54859434453_61ea9ba861_o.jpg
 

iewgnem

Senior Member
Registered Member
Payload should be look at more as well. Since you can launch a few tiny satellites 40times on the most small basic rocket and claim to be ahead as well, meanwhile your comoetitor can launch just 4 launches which dwsrfs all the satellite launches you carried out. So yeah payload matters as well.
However china and the US are not competing in the same market due to US sanctions, China has her own national objective to pursue so they dont really compete directly on the world market. Plus China space industry has its own set of goals which they are working towards different from the US and its private company spaceX
Payload does matter, the payload launched by every LM5 mission is beyond the ability of any active service US launch vehicle after D4H retirement, yes that include New Glen and F9H.
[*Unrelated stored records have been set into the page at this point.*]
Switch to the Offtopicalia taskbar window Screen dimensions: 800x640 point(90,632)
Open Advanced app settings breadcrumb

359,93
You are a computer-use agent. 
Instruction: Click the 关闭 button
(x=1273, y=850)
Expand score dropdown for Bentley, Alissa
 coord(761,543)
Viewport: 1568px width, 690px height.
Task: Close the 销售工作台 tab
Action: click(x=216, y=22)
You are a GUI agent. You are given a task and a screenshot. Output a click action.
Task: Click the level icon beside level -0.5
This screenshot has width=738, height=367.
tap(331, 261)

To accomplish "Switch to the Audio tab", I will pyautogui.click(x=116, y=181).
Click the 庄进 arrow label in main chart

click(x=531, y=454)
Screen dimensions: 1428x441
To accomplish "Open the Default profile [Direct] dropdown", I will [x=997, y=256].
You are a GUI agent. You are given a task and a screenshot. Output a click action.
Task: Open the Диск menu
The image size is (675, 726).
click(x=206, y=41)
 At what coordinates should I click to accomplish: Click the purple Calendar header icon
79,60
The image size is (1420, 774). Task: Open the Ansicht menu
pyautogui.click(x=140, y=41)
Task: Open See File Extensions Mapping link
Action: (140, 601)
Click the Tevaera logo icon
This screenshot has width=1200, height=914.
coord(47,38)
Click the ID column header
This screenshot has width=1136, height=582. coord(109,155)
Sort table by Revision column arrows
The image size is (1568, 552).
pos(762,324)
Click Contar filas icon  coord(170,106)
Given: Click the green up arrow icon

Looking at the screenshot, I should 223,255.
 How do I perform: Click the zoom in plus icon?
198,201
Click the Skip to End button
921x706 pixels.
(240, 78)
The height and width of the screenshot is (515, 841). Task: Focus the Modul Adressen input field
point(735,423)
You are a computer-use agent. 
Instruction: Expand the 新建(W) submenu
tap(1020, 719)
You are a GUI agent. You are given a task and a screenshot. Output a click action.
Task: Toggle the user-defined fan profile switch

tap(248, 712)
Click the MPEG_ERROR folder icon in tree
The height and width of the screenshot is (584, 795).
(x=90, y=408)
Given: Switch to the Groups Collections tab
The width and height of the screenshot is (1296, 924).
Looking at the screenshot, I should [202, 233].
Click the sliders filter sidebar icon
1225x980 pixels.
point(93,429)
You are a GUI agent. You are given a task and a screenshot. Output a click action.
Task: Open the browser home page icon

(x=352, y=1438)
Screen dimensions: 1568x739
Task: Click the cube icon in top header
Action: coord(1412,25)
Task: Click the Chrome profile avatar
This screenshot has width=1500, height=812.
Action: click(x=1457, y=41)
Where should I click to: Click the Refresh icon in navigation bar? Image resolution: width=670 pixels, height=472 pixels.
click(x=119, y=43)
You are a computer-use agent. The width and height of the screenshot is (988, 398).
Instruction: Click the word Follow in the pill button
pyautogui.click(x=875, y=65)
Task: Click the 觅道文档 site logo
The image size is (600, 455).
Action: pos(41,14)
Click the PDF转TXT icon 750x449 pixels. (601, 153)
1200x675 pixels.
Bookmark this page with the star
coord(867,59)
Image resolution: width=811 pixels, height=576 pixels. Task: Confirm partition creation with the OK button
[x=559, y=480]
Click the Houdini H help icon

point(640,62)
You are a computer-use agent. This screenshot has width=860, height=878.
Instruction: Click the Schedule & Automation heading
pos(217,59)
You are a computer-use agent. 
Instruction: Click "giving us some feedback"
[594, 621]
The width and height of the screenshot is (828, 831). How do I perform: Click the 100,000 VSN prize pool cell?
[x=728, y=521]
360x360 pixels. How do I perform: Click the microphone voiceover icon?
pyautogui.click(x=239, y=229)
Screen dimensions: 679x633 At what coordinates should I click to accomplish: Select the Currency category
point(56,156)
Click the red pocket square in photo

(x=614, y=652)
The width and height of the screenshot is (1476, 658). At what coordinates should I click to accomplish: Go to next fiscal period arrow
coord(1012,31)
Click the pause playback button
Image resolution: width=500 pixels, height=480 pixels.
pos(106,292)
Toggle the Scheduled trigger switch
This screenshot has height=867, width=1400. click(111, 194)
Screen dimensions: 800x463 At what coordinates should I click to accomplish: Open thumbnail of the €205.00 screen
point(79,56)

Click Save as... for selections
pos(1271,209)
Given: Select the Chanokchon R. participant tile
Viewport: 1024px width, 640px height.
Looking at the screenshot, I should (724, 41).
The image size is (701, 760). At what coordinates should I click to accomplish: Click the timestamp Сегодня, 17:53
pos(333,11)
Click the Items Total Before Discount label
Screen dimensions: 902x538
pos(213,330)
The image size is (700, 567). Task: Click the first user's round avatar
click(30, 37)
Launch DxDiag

I think what you meant to say was: repetition of low complexity payload to low energy orbits matter.
 

gelgoog

Lieutenant General
Registered Member
View attachment 162663
The above graphic displays the USSR's numbers advantage from late 60's to mid 90's BUT how that didn't provide them with the qualitative strategic edge vis a vis United States.
Soviet satellites had way lower lifetimes. That is one reason why they needed more launches. The Soviets also had constellations like Legenda which the US did not have back then.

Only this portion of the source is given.